-- Document segment --

[Start]

Maybe this is a case of the road to hell being paved with the best intentions. As for J, she acts like an interested and curious tourist taking in the sights of a place unlike anything she sees on a regular day. As a Hindu and a parent do I have an obligation to make her take it a lot more seriously ? I don't know.

Longing To Color

I took J to Michael's last evening to compensate for a working weekend that this one has been. We got small beading kit, a photo frame key chain and a toy that helps you to make intricate spirals designs quite effortlessly. I always end up in the sketching and painting supplies aisle. Touching the paint brushes reminds of a time in another life when I spent all day doing watercolors.

Other than reading, this was an activity I could immerse myself in so completely that I grew oblivious of the world around me. I had some talent for painting but plenty of passion to compensate for what I lacked. Somehow, over time the passion flagged and ultimately wore off. I did not feel exhilarated at the sight of paints and brushes. Returning to a childhood hobby becomes harder with the passage of time but it is never impossible.

In the meanwhile, I'd love to go down this giant slide for grown-ups. If it gives me anything close to the rush of happiness going down the slide in my kindergarten days, I will have no doubt left that these slides will soon be embraced as an effective means of combating stress and depression.

Unknown Or Unseen

Just trying to read this paper on the relationship between God and calculus reminded me why I keep my religious beliefs very simple and never fancied calculus too much. Probability, permutations and combinations were a whole lot more fun.

This
quote made me wonder if it is really true that we no longer have the sense of being surrounded the unseen.

[End]

-- Exercise task --
Carry on the personal blog entries above about faith, painting and the unseen, starting right after their final sentence.

-- Data extract --
[Start]

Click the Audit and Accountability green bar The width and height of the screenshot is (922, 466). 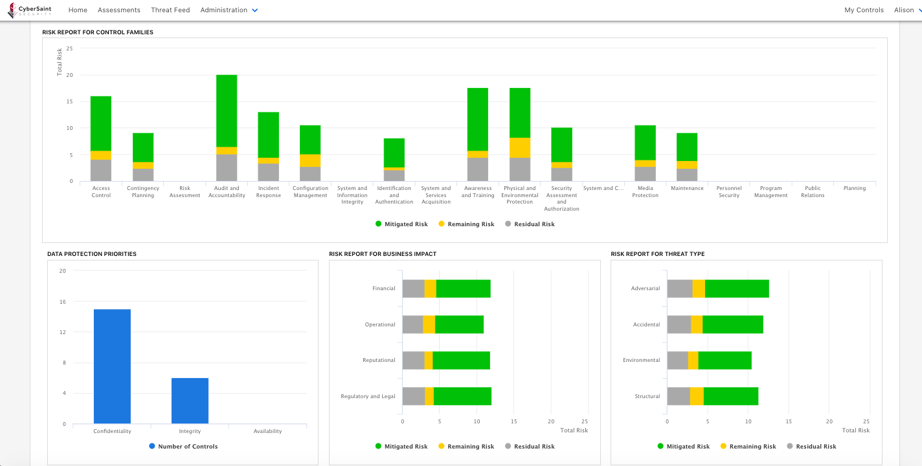coord(227,110)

[End]

-- Answer for this exercise --
"One of the reasons why religions seem irrelevant today is that many of us no longer have the sense that we are surrounded by the unseen." -- Karen Armstrong, A History of God

Maybe we don't relate the unseen to God, but we are painfully aware of both the unseen and unknown. We worry about what cell phone and microwave radiation can do to us along with what the
experience of ordering a pizza may turn into once Homeland Security implements the National ID. The former is the fear of the unseen while the later is that of the unknown.

Unfamiliar Words

Someone I knew once was fond of the asking "Capiche ?" anytime he explained something at length which was often. I figured from context that the word meant something like "Do you understand ?" and never really bothered to look it up.

More recently, I came across copasetic in a meeting and followed by an email to me. While it was easy to guess meaning from context, I had to make sure because I was responding to a client so I waited to reply until I looked it up.

In a social context directional understanding of an unfamiliar word usually suffices but one hesitates to take the same liberty in the workplace. Both situations involved unfamiliar words and expected a response from me. It is almost as if words and language intrinsically don't aid or impede communication as much as our initial response to unfamiliarity.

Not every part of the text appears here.